Carole heeft ‘drie maal de woordwaarde’ van ons afgepikt. Ze incasseert maar liefst negen en zeventig punten voor dat ene woordje.  Heel even kijkt ze triomfantelijk in het rond, pakt zeven nieuwe letters en neemt een slokje van haar appelsapje. Sinds de overgang drinkt ze geen alcohol meer. Jee des te meer; maar dit terzijde.
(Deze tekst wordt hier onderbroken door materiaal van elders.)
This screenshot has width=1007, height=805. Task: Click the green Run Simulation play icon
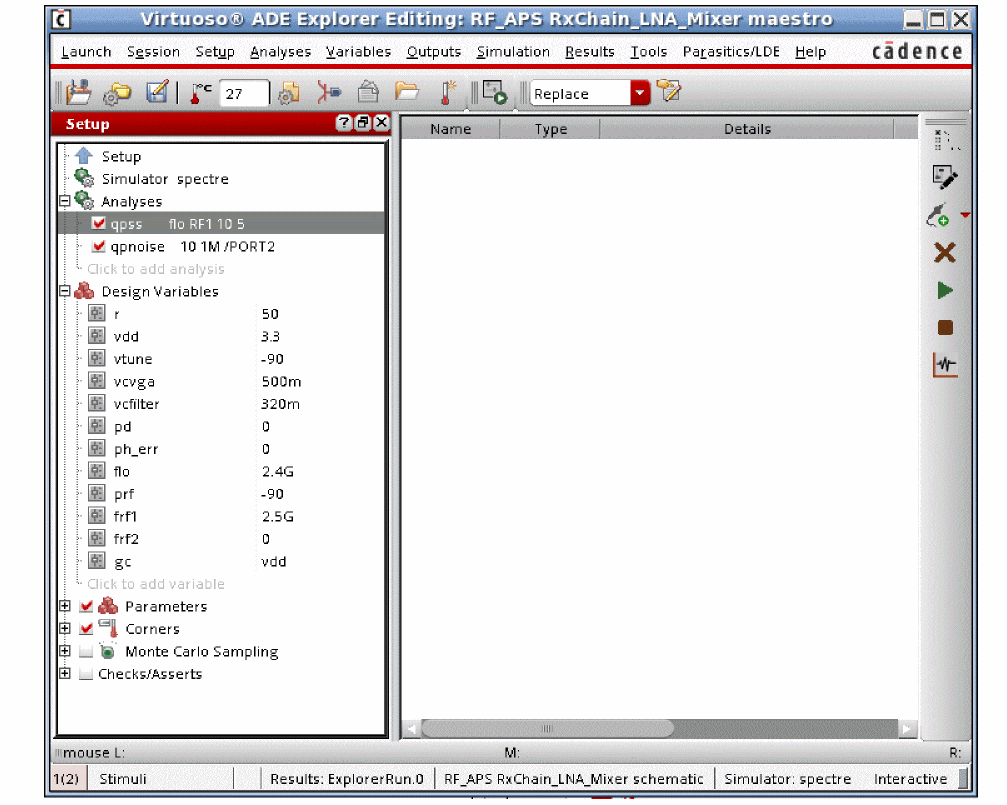coord(945,291)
Terwijl Carole bezig was met haar mooie woord, hebben de anderen ruimschoots de tijd gehad, om de letters op hun plankje te ordenen.  Hans, die een ruime voorsprong had opgebouwd, moet nu Carole voor zich dulden. Ze staat nu acht punten op hem voor. Hij wrijft met duim en wijsvinger over zijn kin, zucht eens diep, neemt een slokje van zijn borrel en legt de letter ‘e’ neer voor de ‘b’ van het verticaal gelegde woord ‘beschaafd’.
‘Eb,’ zegt Hans, ‘tsja, één schamel puntje … maar straks ga ik ‘vloed’ neerleggen, dat scoort beter. ’
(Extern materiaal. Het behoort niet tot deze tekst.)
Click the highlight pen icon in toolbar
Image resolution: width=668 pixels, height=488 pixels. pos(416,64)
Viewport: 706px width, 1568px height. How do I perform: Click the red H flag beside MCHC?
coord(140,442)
Het spelletje kakt een beetje in. Jee zegt dan:

‘Ik ga een cd’je  van Jack Johnson opzetten, jongens.  Bruisende muziek! Ik zweer het. Moet je maar eens horen!’ En in ‘no-time’ staan de twee voormalige flower – power stellen ouderwets met elkaar te swingen … er wordt gelachen en gezongen. Hans zwiepte toen hij opstond om mee te gaan dansen het scrabblebord ‘per ongeluk’ van de tafel; daar staan ze nu gewoon op te dansen. Ze dansen zoals dat vroeger deden, in de sixties, met weidse wilde armbewegingen. Met z’n vieren staan ze te springen en te swingen; ze zijn  niet langer koppeltjes meer. Met z’n vieren gaan ze uit hun dak op de opgewekte surf-sound. Het dansen wordt steeds intiemer. Hun oude bezwete lijven smelten zowat samen. Het is een opwindend doch beschaafd, erotisch tafereel, totdat Jee hem op een gegeven moment niet meer in  zijn broek kan houden.